● DESCRIPTION OF THE TASK:
Extract every one of the lines below verbatim, omitting the pictures from your answer.

● INPUT MATERIAL:

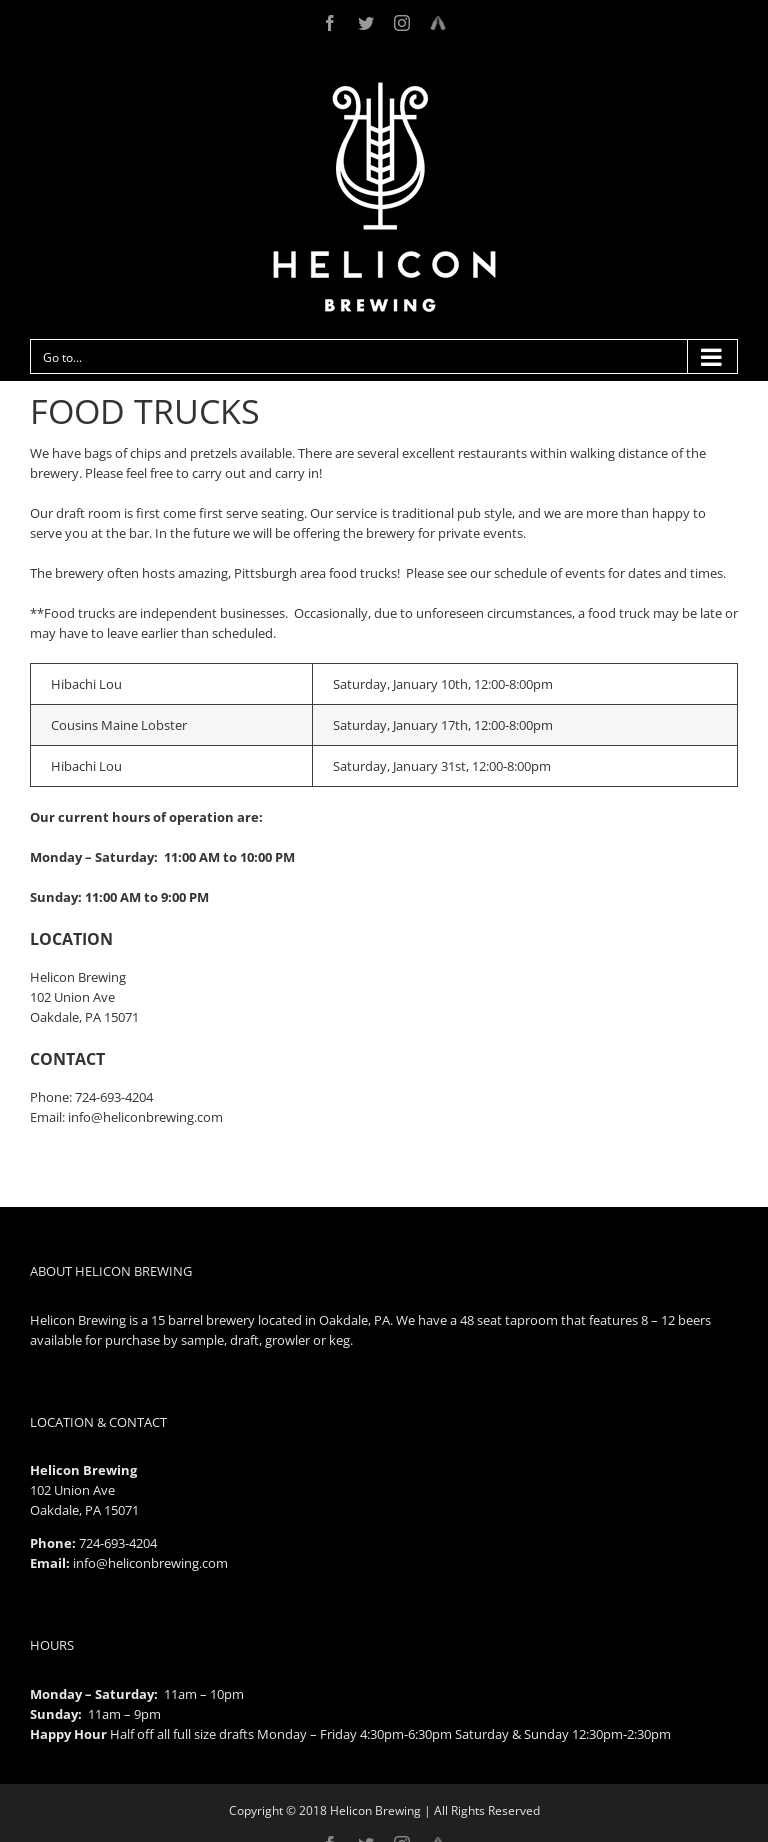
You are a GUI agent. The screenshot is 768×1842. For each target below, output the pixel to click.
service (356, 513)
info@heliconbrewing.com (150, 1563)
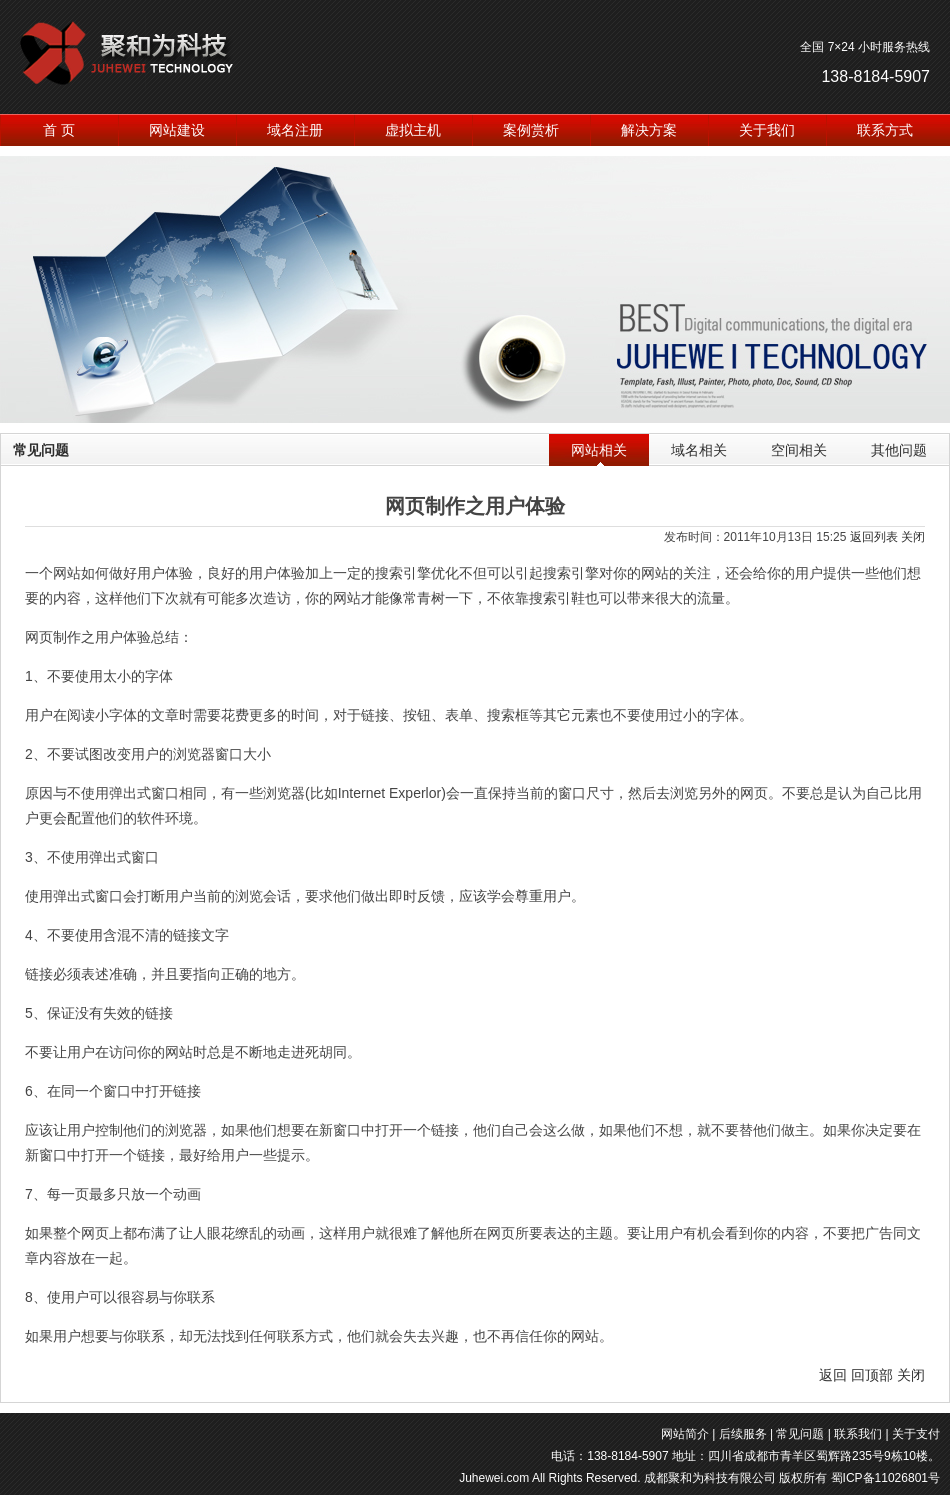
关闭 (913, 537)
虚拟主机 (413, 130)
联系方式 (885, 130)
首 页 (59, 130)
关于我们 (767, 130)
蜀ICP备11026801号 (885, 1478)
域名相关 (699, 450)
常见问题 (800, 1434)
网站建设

● RESPONSE:
You are a GUI agent. The screenshot is 768×1842. For each target below, output the pixel to click.
service (356, 513)
info@heliconbrewing.com (150, 1563)
关闭 (913, 537)
虚拟主机 (413, 130)
联系方式 (885, 130)
首 页 (59, 130)
关于我们 (767, 130)
蜀ICP备11026801号 (885, 1478)
域名相关 (699, 450)
常见问题 (800, 1434)
网站建设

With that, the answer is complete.